Innert sechs Wochen gingen bei RTL/PRO 7 Schweiz über 500 E-Mails ein, neben vielen Telefonanrufen, aber nur gerade 30 Briefen. Nicht minder gross war aber auch die E-Mail-Protestwelle, die auf die deutschen Muttersender niederprasselte.
Ein Auftritt, der Bewunderung verdient? Nicht unbedingt. Die Simpsons-Fans haben bei ihrer Internetdemonstration leider wenig Witz bewiesen. 80 Prozent der E-Mails seien unoriginell, dumm und primitiv gewesen, sagt Mario Aldrovandi. Kommentare wie «Würg, wäh, igitt, gebt uns die Simpsons back» - oder «Scheiss-RTL/PRO 7. Wir wollen die Simpsons wieder haben» gehörten dabei noch zu den positiven Beispielen. «Aus der untersten Schublade», so Aldrovandi, seien hingegen die Drohbriefe gewesen, die er mittels Fax nach Hause bekommen habe. Der Inhalt sei so übel, dass er ihn gar nicht preisgeben wolle, sagt er enttäuscht. «Von den Simpsons-Fans sollte man mehr erwarten können als nur primitive Sprüche. Schliesslich loben sie ihre Serie ja gerade wegen des unverwechselbaren Humors.»

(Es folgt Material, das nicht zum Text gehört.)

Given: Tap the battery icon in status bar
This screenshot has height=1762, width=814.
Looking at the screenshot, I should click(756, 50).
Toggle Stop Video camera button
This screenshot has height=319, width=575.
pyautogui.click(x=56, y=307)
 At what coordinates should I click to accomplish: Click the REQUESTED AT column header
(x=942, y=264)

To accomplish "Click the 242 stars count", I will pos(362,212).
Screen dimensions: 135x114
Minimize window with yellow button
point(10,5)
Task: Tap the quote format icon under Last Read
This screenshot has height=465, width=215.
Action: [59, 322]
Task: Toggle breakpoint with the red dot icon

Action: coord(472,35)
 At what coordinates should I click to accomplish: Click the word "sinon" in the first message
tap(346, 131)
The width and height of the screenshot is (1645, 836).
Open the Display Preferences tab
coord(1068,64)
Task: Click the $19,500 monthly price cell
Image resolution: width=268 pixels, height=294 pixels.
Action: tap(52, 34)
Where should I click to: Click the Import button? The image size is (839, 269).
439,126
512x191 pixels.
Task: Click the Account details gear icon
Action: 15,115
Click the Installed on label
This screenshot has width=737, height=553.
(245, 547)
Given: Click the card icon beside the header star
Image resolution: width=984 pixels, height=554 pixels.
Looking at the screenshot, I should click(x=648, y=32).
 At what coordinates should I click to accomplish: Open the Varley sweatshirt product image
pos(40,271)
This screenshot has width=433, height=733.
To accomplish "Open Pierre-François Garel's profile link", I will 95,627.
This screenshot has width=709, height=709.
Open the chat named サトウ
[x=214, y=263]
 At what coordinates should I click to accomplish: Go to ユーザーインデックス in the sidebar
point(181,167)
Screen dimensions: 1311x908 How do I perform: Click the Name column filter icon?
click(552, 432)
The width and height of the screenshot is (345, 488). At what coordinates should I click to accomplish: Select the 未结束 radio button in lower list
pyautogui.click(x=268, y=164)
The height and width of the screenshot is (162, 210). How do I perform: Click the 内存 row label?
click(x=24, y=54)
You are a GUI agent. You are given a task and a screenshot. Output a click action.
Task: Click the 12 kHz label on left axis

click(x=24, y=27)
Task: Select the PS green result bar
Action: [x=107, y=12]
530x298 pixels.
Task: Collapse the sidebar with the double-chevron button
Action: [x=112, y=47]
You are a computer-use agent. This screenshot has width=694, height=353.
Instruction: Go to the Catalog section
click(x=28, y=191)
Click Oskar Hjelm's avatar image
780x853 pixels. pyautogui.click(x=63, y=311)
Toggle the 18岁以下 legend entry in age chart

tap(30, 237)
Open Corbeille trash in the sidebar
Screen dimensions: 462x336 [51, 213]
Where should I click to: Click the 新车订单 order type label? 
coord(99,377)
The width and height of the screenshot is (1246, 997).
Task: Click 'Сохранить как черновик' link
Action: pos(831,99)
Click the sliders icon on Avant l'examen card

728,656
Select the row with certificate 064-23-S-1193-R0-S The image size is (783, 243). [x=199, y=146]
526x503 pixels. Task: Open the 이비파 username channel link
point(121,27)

Den Simpsons-Fans kann das egal sein. Schliesslich haben sie mit wenig Aufwand erreicht, dass ihre Comic-Helden nicht nur auf PRO 7, sondern seit eineinhalb Wochen auch auf SF 2 gesendet werden. Ob sie mit ihrem Erfolg zufrieden sind, lässt sich leider nicht mehr nachvollziehen. Mario Aldrovandi hätte mit den Simpsons-Fans gerne Kontakt aufgenommen und zurückgemailt. Doch «das war beim Grossteil nicht möglich». Fast keiner der Mitstreiter hatte sich auf den Demomails zu erkennen gegeben geschweige denn sich seit dem Pro-Simpsons-Entscheid wieder gemeldet. Auch die entsprechenden Homepages sind bereits wieder verschwunden. Warum sich die streitbaren Fans - grösstenteils wohl Schüler und Studenten, wie man beim Privatsender RTL/PRO 7 vermutet - nicht zu erkennen gaben, ist in einem Fall nachvollziehbar. Vor rund vier Wochen drang jemand in die Homepage von RTL/PRO 7 ein, veränderte fast alles und hinterliess nur Simpsons-Bilder mit der Aufforderung «Gebt sie uns zurück». Ein waschechter Hacker also.


Inzwischen haben die Internetverantwortlichen von RTL/PRO 7 auch aus diesem Fall gelernt. Die Homepage ist jetzt vor Hackern sicher. Doch aufgebrachte Serien-Fans, das haben sie mit ihrer ersten und auf Anhieb gelungenen Demo bewiesen, wird schon was Neues einfallen, um den Fernsehstationen zu zeigen, wer König ist.